32. Respondent collected an illegal fee from Mr. Xhafolli, failed to perform legal work on his behalf, and failed to refund the $6,000.00 retainer he received from Mr. Xhafolli. P-8, P-11-16, P-18.

33. By DB-7 Request for Statement of Respondent's positon dated March 22, 2016, Petitioner notified Respondent of the allegations relating to Mr. Xhafolli's complaint and that the failure to respond to the DB-7 letter without good cause would be an independent ground for discipline pursuant to Pa.R.D.E. 203(b)(7). P-18.

34. Petitioner sent the Xhafolli DB-7 letter by certified mail, return receipt requested, delivered to Respondent at his address in Florida on April 8, 2016. P-18.

35. Respondent received the DB-7 letter but failed to submit a response. P-18.

36. On September 22, 2016, a Florida Bar staff investigator served Respondent with the Petition for Discipline. P-19 through P-21.

37. A prehearing conference was held on December 14, 2016, with Respondent participating via telephone. PH N.T. 5-30.

38. At the prehearing conference, Respondent acknowledged that he was served with the Petition for Discipline and expressed the intention of presenting evidence at the hearing that would show good cause why he had not filed an Answer to the Petition for Discipline. PH N.T. 10-11, 18-20.

39. During the prehearing conference, Respondent acknowledged that the hearing was scheduled for January 19, 2017, at 9:30 a.m. at Petitioner's District I Office in Philadelphia, and the Hearing Committee Chair advised Respondent to appear for the hearing. Respondent represented that he planned to appear at the hearing. PH N.T. 23, 25.

40. Respondent did not appear at the hearing on January 19, 2017, nor did Respondent call Petitioner at any time prior to the hearing, including the day of the hearing to advise Petitioner that he would not be attending the hearing.
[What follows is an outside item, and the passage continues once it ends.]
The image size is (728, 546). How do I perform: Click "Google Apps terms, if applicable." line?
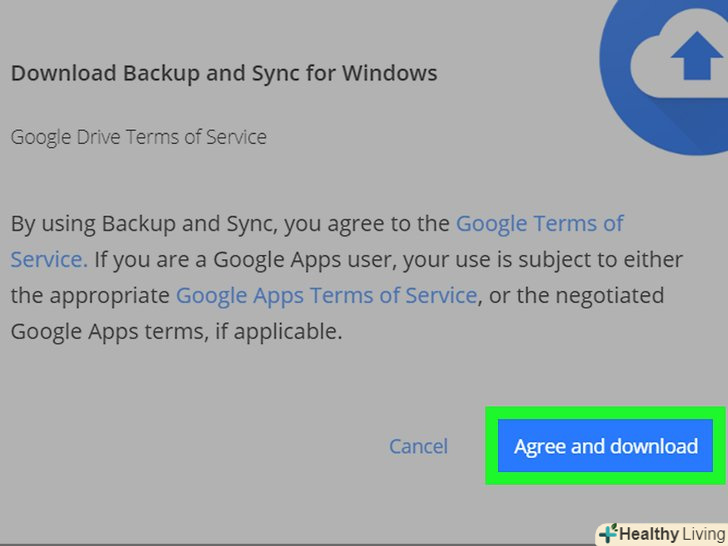176,331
N.T. 10-11.

The Bankruptcy Matter

41. In an Involuntary Chapter VII case that was filed in the United States Bankruptcy Court for the District of Columbia, captioned In re: Butler Innovative Solutions , Inc., Case No. 08-00065 , the Bankruptcy Court designated Respondent and John Butler to be the Debtor for all purposes. P-22.

42. The Bankruptcy Court found Respondent in civil contempt on three separate occasions:

a. On January 11, 2008, for having failed to comply with a prior Order that was docketed on May 1, 2008;

b. On October 27, 2008, for failing to comply with a prior Order that was docketed on June 18, 2008;

c. On December 2, 2008, for failing to comply with the Order docketed on October 27, 2008 as well as other prior Orders. P-22.
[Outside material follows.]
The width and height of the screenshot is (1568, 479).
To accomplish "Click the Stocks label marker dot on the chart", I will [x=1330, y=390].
43. In an adversary proceeding that was filed in the Bankruptcy Court captioned William Douglas White , Trustee v. John A. Butler and Keith H. Barkley , Case No. 10-10015 , Mr. White, the Trustee for Debtor Butler Innovative Solutions, Inc., sought to recover from Mr. Barkley monies that Mr. Barkley received from the Debtor after the filing of the bankruptcy case and the entry of the Order of relief docketed on March 14, 2008. P-23.
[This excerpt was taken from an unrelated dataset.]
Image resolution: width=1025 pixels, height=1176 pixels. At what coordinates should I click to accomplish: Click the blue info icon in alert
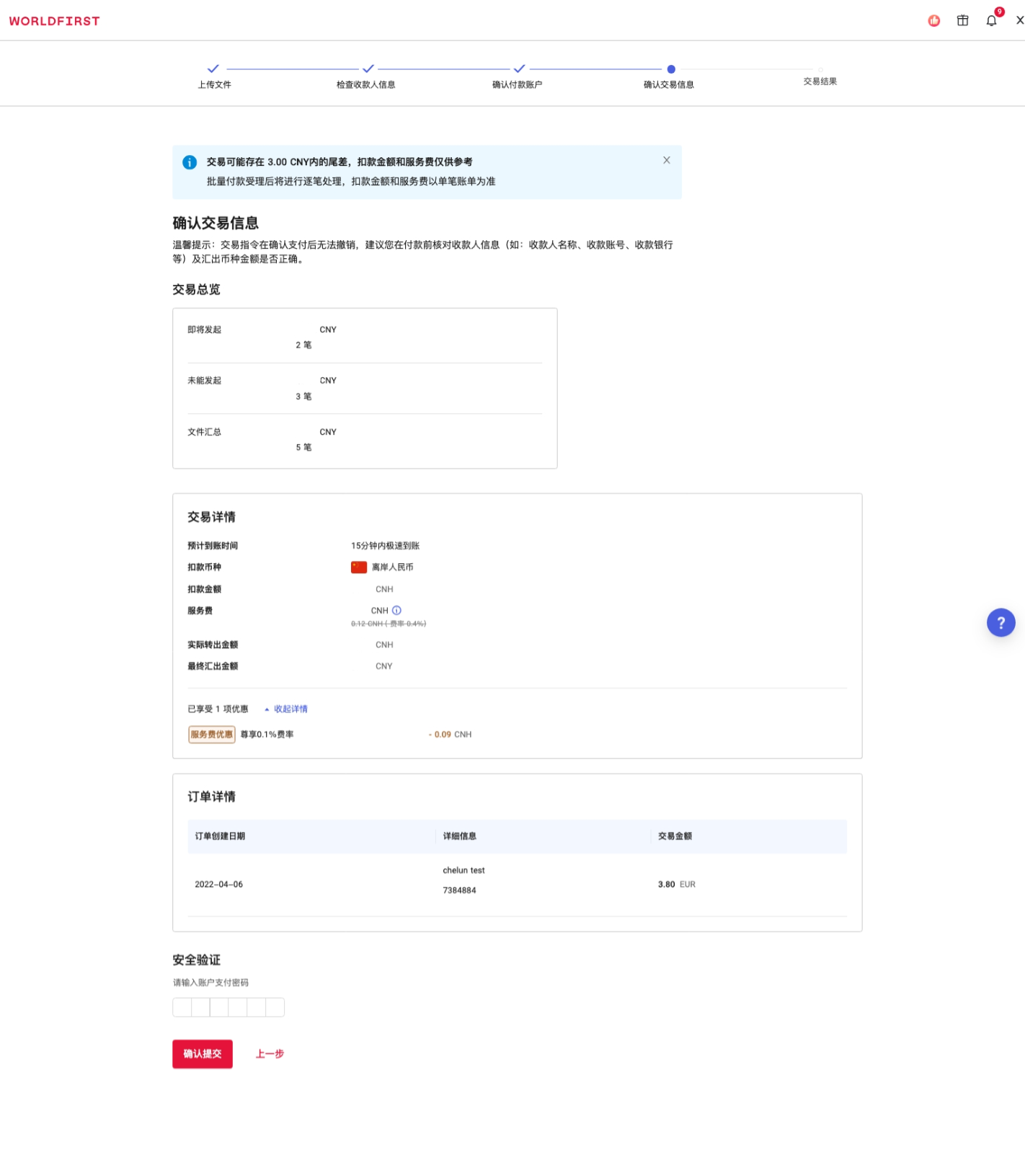pos(190,162)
44. By an Order dated February 3, 2015, the Bankruptcy court granted, in part, Mr. White's Motion for Default Judgment against Respondent in the amount of $37,151.00, which amount represented the funds that were directly transferred to Mr. Barkley from the Debtor after the entry of the Order for Relief in the bankruptcy case and, therefore, entered a judgment in favor of Mr. White and against Mr. Barkley for the sum of $37,151.00. P-23.

45. In a proceeding that was filed in the Untied States District Court for the Middle District of Florida, captioned In re Innovative Solutions , Inc., William Douglas White , Trustee v. John A. Butler and Keith H. Barkley , Case No. 6:15-MC-00034 , Mr. White registered the February 3, 2015 judgment that was entered against Respondent in the adversary case. The dockets do not reflect that this judgment was ever satisfied by Respondent.

III. CONCLUSIONS OF LAW

1. Respondent's misconduct occurred in Utah and the predominant effect of his misconduct was in Utah.

2. Pa.RPC 8.5(a) provides, in relevant part, that "a lawyer admitted to practice in this jurisdiction is subject to the disciplinary authority of this jurisdiction, regardless of where the lawyer's conduct occurs."

3. Pa.RPC 8.5(b)(2) states that in "any exercise of the disciplinary authority of this jurisdiction, the Rules of Professional Conduct to be applied shall be as follows: (2) for any other conduct, the rules of the jurisdiction in which the lawyer's conduct occurred or, if the predominant effect of the conduct is in a different jurisdiction, the rules of that jurisdiction shall be applied to the conduct. A lawyer shall not be subject to discipline if he lawyer's conduct conforms to the rules of the jurisdiction in which the lawyer reasonably believes the predominant effort of the lawyer's conduct will occur."

4. Application of RPC 8.5(b)(2) dictates that the Utah Rules of Professional Conduct apply to the within disciplinary proceeding brought against Respondent.

By his actions as set forth above, Respondent violated the following Utah Rules of Professional Conduct and Pennsylvania Rules of Disciplinary Enforcement:

1. Utah RPC 1.1 - A lawyer shall provide competent representation to a client.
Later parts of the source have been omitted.